Eventually, investigators located three separate eye-witnesses to the shooting. They had been among a group of people outside "The Taste" when the while male approached them and asked to buy some drugs. One of the witnesses said that he didn’t sell drugs. The white guy kept insisting that he wanted drugs.
Another man in the group was angered by the pestering attitude of the white male, so he "hit the dude." The dude then "broke off running."
Senikica Blackmon, 16, a friend of the witnesses, then rushed up. He had not heard any of the conversations between the group and the white male. Senikica had been drunk and pulling and flourishing a gun all night long.
"What’s up? You in trouble?" he asked one of the witnesses.
"Naw, Senikica. I’m cool," the witness said.
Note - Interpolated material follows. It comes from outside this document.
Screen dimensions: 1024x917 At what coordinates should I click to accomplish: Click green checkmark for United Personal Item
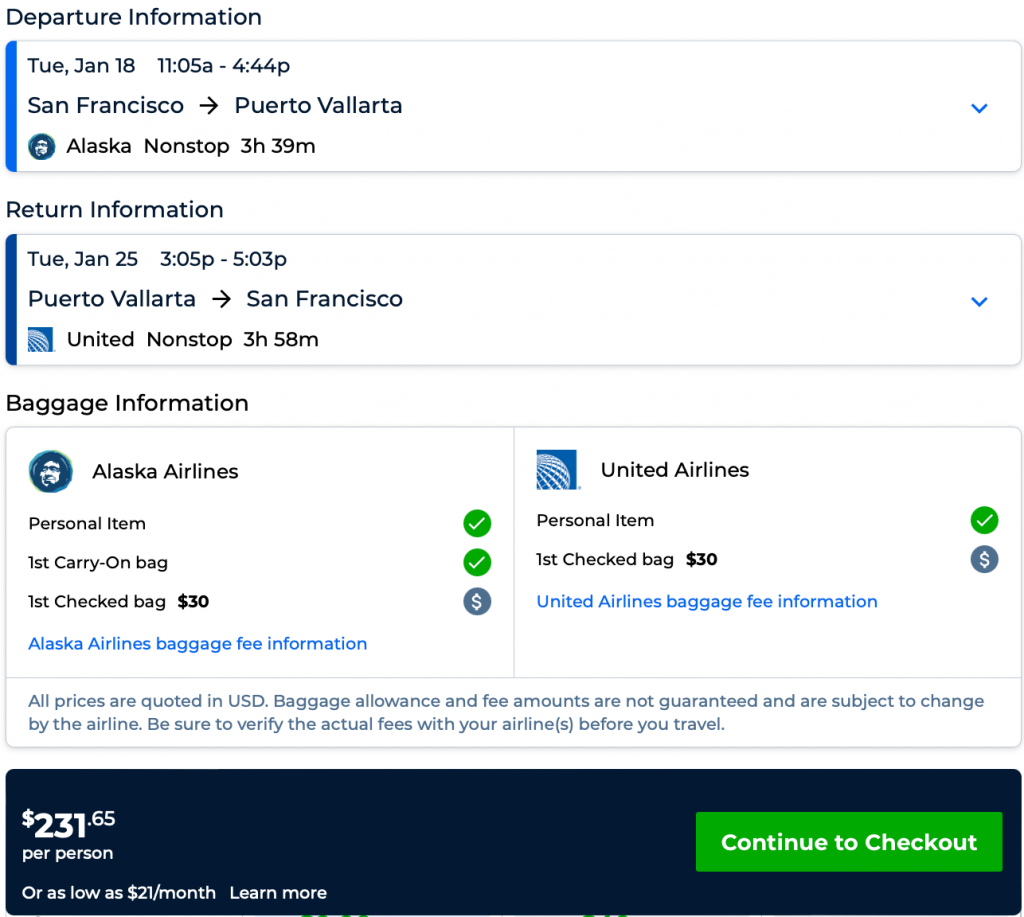[984, 520]
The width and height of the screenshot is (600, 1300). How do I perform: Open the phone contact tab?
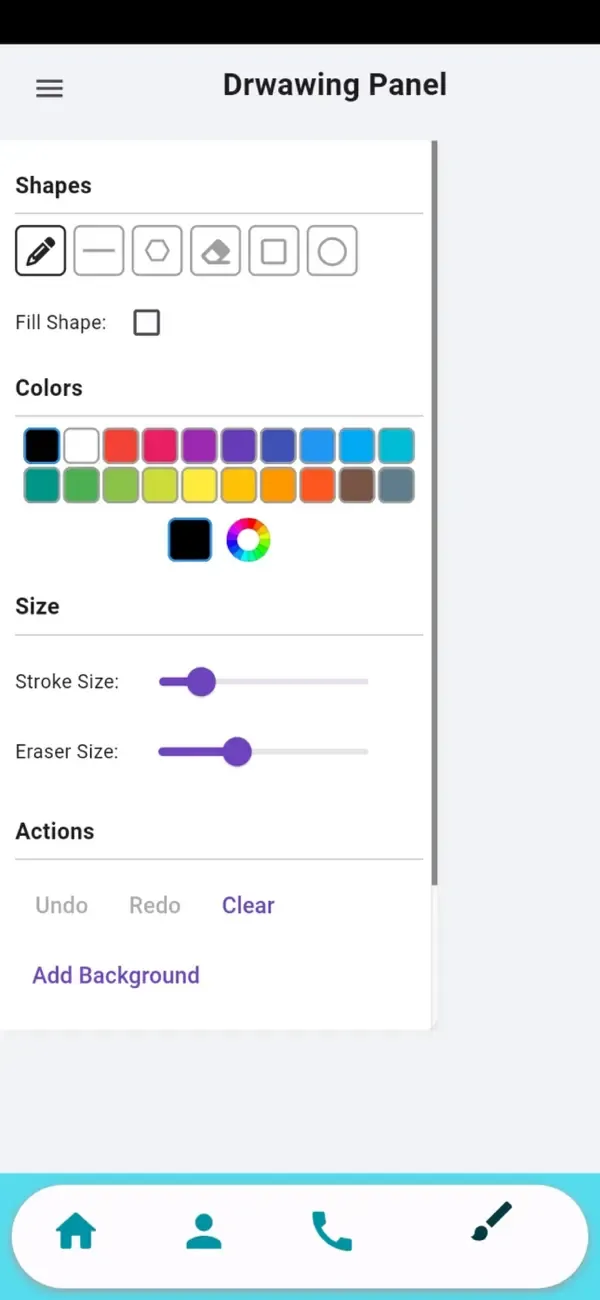pyautogui.click(x=332, y=1231)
Suddenly, and without further provocation, Senikica Blackmon pulled a small black .22 caliber handgun and fired twice toward the white male, who was still running away.

The white male kept running down the street. No one could tell that he had been hit.
One of the witnesses grabbed the gun from Senikica and threw it into the grass with other guns the denizens of the night had placed upon the grass. The pile included a Tech 9, a .45 and a .38.
The group kept partying at various places throughout the evening. No one knew anyone had been killed until it was broadcast on the news the next day.
Crime laboratory analysis of the shirt of Daniel A. Dunlap confirmed that he had been shot from a distance.
Senikica Blackmon was located later in the day and arrested. Blackmon first claimed that he knew nothing about the shooting. Eventually, his story changed to having heard some shots, but not having seen what happened. This version evolved into claiming that he had seen the shooting, but naming another person as the shooter. Finally, when confronted with the fact that at least two witnesses had implicated him, Blackmon admitted that he had been the shooter. He admitted firing two shots. He hadn’t even realized he hit the guy until the next morning when he heard that the guy had died. He admitted that the victim had been running away at the time he fired at his back. He had not intended to kill him, just to scare him.
Senikica Blackmon’s confession was videotaped.
Blackmon was later certified for prosecution as an adult.
On December 26, 1995, he pled guilty to second degree murder. On March 11, 1996, he was sentenced to life in prison.